6.3. OpenMP Parallelization¶
This section describes how \({\mathcal H}\Phi\) utilizes OpenMP for shared-memory parallelization.
6.3.1. Overview¶
\({\mathcal H}\Phi\) uses OpenMP to parallelize operations over the local Hilbert space on each MPI process. This hybrid MPI+OpenMP approach enables efficient use of modern multi-core computing nodes.
6.3.2. Parallelized Operations¶
The following operations are parallelized using OpenMP:
- Hamiltonian-vector multiplication
The main computational kernel in iterative eigensolvers. Each thread processes a portion of the local state vector.
- Diagonal matrix elements
Evaluation of on-site interactions and chemical potentials.
- Inner products and norms
Vector operations required for Lanczos and LOBPCG algorithms.
- Expectation values
Physical observable calculations such as energy, spin correlations, and charge correlations.
6.3.3. Thread-safe Implementation¶
Care must be taken to avoid race conditions when multiple threads update shared data structures. \({\mathcal H}\Phi\) uses the following strategies:
- Separate accumulation
Each thread accumulates results to separate memory locations, which are then combined in a serial section or using OpenMP reduction clauses.
- Read-only shared data
Hamiltonian parameters and state indexing arrays are read-only during parallel regions.
6.3.4. Setting the Number of Threads¶
The number of OpenMP threads is controlled by the OMP_NUM_THREADS environment variable:
export OMP_NUM_THREADS=4
mpirun -np 2 ./HPhi -e namelist.def
For optimal performance, the product of MPI processes and OpenMP threads should match the number of available CPU cores.

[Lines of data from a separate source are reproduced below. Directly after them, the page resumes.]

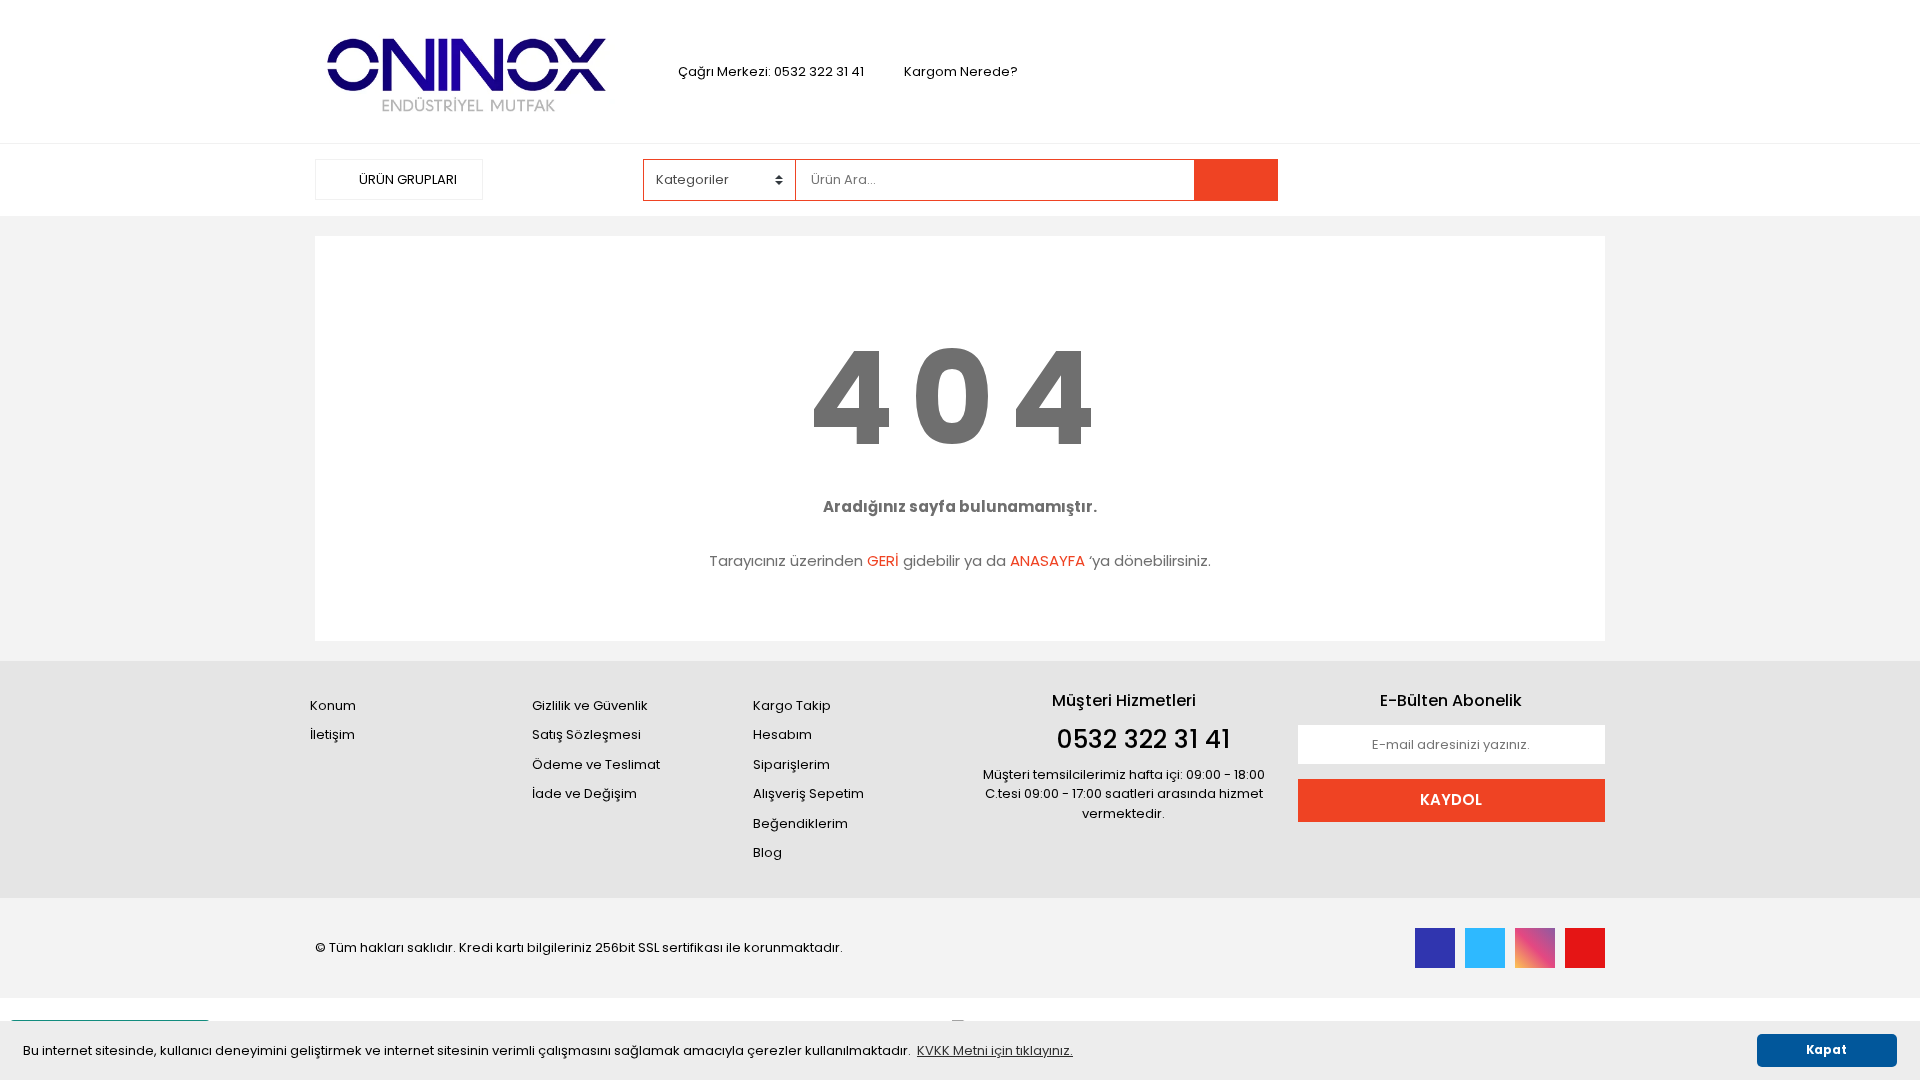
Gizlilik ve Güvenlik (590, 705)
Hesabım (782, 734)
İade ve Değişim (584, 793)
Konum (333, 705)
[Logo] (468, 70)
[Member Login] (1455, 179)
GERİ (883, 560)
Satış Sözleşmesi (586, 734)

6.3.5. Performance Considerations¶
- Load balancing
The local Hilbert space is evenly divided among threads by default. For systems with symmetry restrictions, some threads may have more work.
- Memory bandwidth
Hamiltonian-vector multiplication is often memory-bound. Using fewer threads with better cache locality may sometimes be more efficient than maximizing thread count.
- NUMA effects
On NUMA systems, memory affinity can significantly impact performance. Consider using
OMP_PROC_BINDandOMP_PLACESfor thread pinning.